Read first: Psalm 126
It is safe to say that where I am from is an extremely rural or what we called, a “farm” town. My high school was wedged in the middle of a cornfield where it was not uncommon to be stuck behind a tractor on the way to school. One of my favorite routines was taking the hidden backroad to school every morning. It was hilly and sparsely paved, so much so that my father nicknamed it “Roller Coaster Road.” I memorized every curve, turn and pothole and could probably drive down it blindfolded without missing a beat or deflating a tire. The farmhouses felt like friends and the trees burned in autumnal bliss; so lovely were those leaves that lined that lane.
Although I did not grow up on a functioning farm, one of my best friends did. Her parents were extremely well known cattle ranchers, living on vast, beautiful acreage. They had many animals but tended primarily to cows. Some of my best days were lived on that farm.
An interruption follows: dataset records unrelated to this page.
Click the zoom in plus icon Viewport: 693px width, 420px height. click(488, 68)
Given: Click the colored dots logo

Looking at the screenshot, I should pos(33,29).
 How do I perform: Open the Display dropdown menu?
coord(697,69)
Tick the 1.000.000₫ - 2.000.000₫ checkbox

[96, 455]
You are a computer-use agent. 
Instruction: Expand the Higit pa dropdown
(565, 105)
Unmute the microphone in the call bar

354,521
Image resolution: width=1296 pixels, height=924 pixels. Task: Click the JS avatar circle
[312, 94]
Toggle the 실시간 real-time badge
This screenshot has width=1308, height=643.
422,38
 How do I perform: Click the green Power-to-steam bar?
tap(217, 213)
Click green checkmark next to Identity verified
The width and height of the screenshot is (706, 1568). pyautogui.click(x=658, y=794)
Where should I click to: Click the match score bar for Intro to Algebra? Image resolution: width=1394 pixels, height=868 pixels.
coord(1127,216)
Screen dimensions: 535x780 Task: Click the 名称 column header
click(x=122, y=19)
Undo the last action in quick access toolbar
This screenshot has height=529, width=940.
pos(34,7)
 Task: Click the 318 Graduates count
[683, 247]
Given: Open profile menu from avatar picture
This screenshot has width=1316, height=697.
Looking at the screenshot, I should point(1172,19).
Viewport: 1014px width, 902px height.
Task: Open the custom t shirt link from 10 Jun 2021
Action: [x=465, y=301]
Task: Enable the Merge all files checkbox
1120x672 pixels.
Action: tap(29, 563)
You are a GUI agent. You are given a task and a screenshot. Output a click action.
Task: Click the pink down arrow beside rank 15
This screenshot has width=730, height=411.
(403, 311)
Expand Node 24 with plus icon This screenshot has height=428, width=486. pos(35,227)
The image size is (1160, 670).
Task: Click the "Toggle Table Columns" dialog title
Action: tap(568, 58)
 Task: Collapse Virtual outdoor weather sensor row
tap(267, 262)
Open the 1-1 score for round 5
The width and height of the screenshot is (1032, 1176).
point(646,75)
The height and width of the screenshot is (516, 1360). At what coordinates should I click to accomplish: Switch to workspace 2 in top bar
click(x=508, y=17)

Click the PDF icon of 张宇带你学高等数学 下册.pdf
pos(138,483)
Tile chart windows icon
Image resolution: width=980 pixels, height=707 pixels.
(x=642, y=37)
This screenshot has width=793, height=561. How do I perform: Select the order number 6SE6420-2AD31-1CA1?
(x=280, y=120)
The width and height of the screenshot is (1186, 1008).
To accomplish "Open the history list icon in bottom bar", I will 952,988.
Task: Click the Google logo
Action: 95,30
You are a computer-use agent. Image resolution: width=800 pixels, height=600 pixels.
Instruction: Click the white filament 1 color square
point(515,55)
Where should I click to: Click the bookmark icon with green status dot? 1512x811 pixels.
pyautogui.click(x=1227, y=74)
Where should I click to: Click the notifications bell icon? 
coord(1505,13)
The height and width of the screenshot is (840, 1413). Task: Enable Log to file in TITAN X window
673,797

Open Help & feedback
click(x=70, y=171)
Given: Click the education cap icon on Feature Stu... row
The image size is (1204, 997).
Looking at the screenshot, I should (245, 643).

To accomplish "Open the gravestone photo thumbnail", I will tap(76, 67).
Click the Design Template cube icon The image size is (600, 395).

I loved coming as I was, in my messy clothes, to help sweet Karen after school with her daily tasks. One of my favorite memories includes a time when a gaggle of us decided to take the gator (John Deer’s version of a golf cart, functioning as a mini truck) for a joyride through the pastures (they had hundreds of cows). There was some left over feed on the back of the gator and for some reason I can’t remember, someone decided to throw it like confetti into the pasture. In that moment, hundreds of eyes and hooves turned toward us. That’s right, we were caught up in a real life stampede, cows chasing our little gator for more food. With the gator’s gas pedal to the floor and thrill pulsing through our veins, we screamed and laughed all in a moment’s brace. We felt safe over scared, more alive than dead.
In the midst of our sojourn, we feel the tiredness creep in. We feel the weight of the surprises and derailments press down on our core. I think we’ve all touched the point where we feel the shallowness of our breaths, that there just might not be anything left. When I read Psalm 126, I see a visual representation of endurance and daily living– that eventually our weeping and sowing will spring forth shouts of joy and gladness. That even in the drought, God’s abundance still prevails and produces, even if we don’t get to see it. Spending time with my friend Karen on her farm revealed to me the way discipline and daily rhythms calloused her hands but how easily her heart combusted when met with joy. The tiring, dirty, exhausting work, her attachment to the animals, then the weeping that followed when they were sold at the county fair, all got juxtaposed to the surprise birthday parties in the barn, sprints across the hay bales, riding horses through the creek and all those “joy” rides on the gator. When the two met, it made it all worth it.
There seems to be a cycle at work here. In the cycle of doing the work we were set to do, of putting one foot in front of the other on a path that might sometimes feel frivolous, we are met in the middle with the combustion of abundance and life. When it feels like God can’t possibly grow anything out of this concrete-like life, I look to this Psalm, like the tiny crack in the concrete that still has room for something to grow. That space feels thin and narrow but I believe that’s where we live most of the time–it’s an unlikely space where we grow many calluses and many flowers. I love how the Message version of Psalm 126 says this, “So those who went off with heavy hearts will come home laughing, with armloads of blessing.” At this point in the journey, we must fight. We must relentlessly fight to know and believe that God is a God of gentleness and gladness. He wants and desires good things over our lives. When we go home, we will have an armload of blessing all garnered from what seemed like an impossible space to flourish—and that gives depth to my once shallow breaths.